John Hunter was the brother of fellow anatomist William Hunter, from who he learnt his surgical skills. Setting up his own anatomy school in London in 1764, he was one of over a hundred other surgeons advertising their services in anatomical instruction. Hunter used his collection to show students conditions that would benefit from surgical intervention, based on comparison of healthy and morbid structures. His museum was originally only open to medical practitioners, members of London’s learned societies and ‘foreigners of distinction’, establishing itself as a place of study rather than a public attraction, in contrast to other biological collections such as Ashton Lever’s ‘Holophusikon’, which charged admission to visitors in Leicester Square, London.
The collection as it stands today is a mere fraction of its original breadth and depth – bombing during the Second World War decimated the museum’s collection. However the museum has lost none of its impact.

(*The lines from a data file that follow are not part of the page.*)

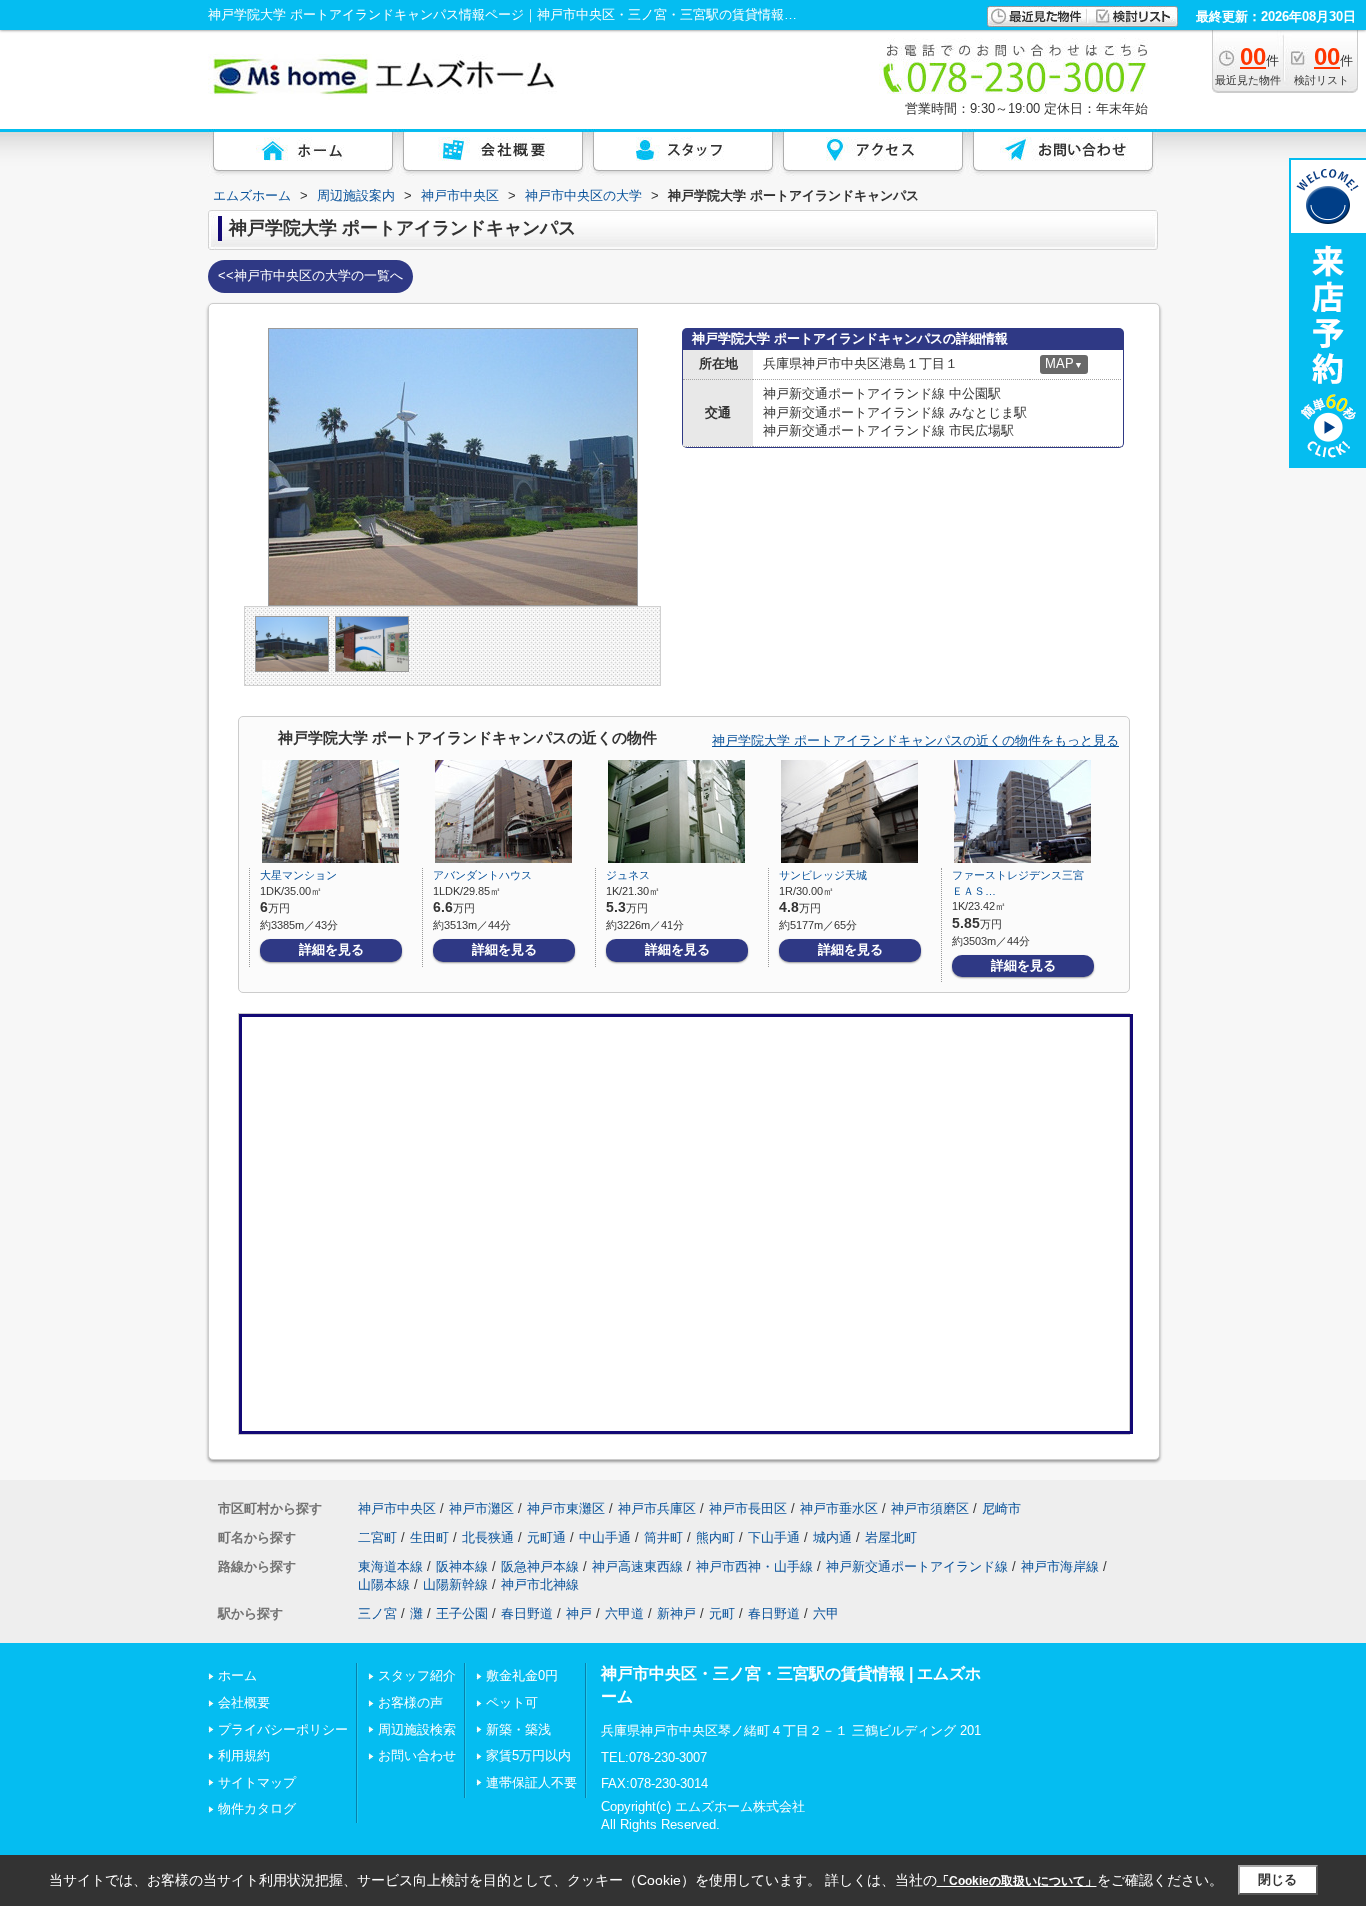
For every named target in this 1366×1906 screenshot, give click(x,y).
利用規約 (244, 1755)
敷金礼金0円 (522, 1675)
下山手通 (774, 1537)
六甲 (826, 1613)
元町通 (546, 1537)
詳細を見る (331, 949)
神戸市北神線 (540, 1584)
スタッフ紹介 (417, 1675)
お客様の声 (410, 1702)
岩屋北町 (891, 1537)
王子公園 (462, 1613)
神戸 (579, 1613)
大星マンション (298, 875)
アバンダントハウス (482, 875)
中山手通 (605, 1537)
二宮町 (377, 1537)
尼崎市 (1001, 1508)
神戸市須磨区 (930, 1508)
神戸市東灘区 (566, 1508)
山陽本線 (384, 1584)
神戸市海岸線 (1060, 1566)
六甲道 (624, 1613)
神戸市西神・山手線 (754, 1566)
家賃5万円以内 (528, 1755)
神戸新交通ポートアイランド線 (917, 1566)
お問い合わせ (417, 1755)
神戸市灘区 (481, 1508)
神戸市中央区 (397, 1508)
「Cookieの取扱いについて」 (1017, 1881)
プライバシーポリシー (283, 1729)
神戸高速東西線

Entering the exhibition space is a daunting experience. The main room is accessed by a narrow space between wall-to-wall display cabinets, invoking the feeling of entering a cabinet of curiosity. Using Hunter’s original classification system, small, aged labels line the shelves by the hundreds, forcing viewers to draw closer and react to the specimens rather than read a large information panel from a distance.
Two skeletons stand in a prominent position within the Hunterian Museum in a spot lit case at the rear of the main room. The empty skull of Charles Byrne, an ‘Irish Giant’ who died in 1783 looks longingly at the exit; Mr. Jeffs, who suffered from a chronic inflammatory disease of the axial skeleton, has been positioned facing the wall to highlight his ankylosed vertebrae. They are positioned and lit in a way to highlight their abnormal qualities: the visitor has to look up to the skull of Byrne and the eerie shadows cast by his skeleton. Mr Jeffs’ deformed vertebral column is at eye level and close to the glass producing an interface for inspection of his anatomy.
But what is the purpose of the Hunterian Collection? Throughout the exhibition, we are constantly reminded that these specimens aren’t just for show but instead served a worthy educational purpose in the training of surgeons. As a Twenty-First Century visitor, it is hard to tell whether this is still true. Instead, the sheer scale of the collection of, at times, disturbing objects produce a sense of unease in the viewer, unsure whether to be fascinated or appalled.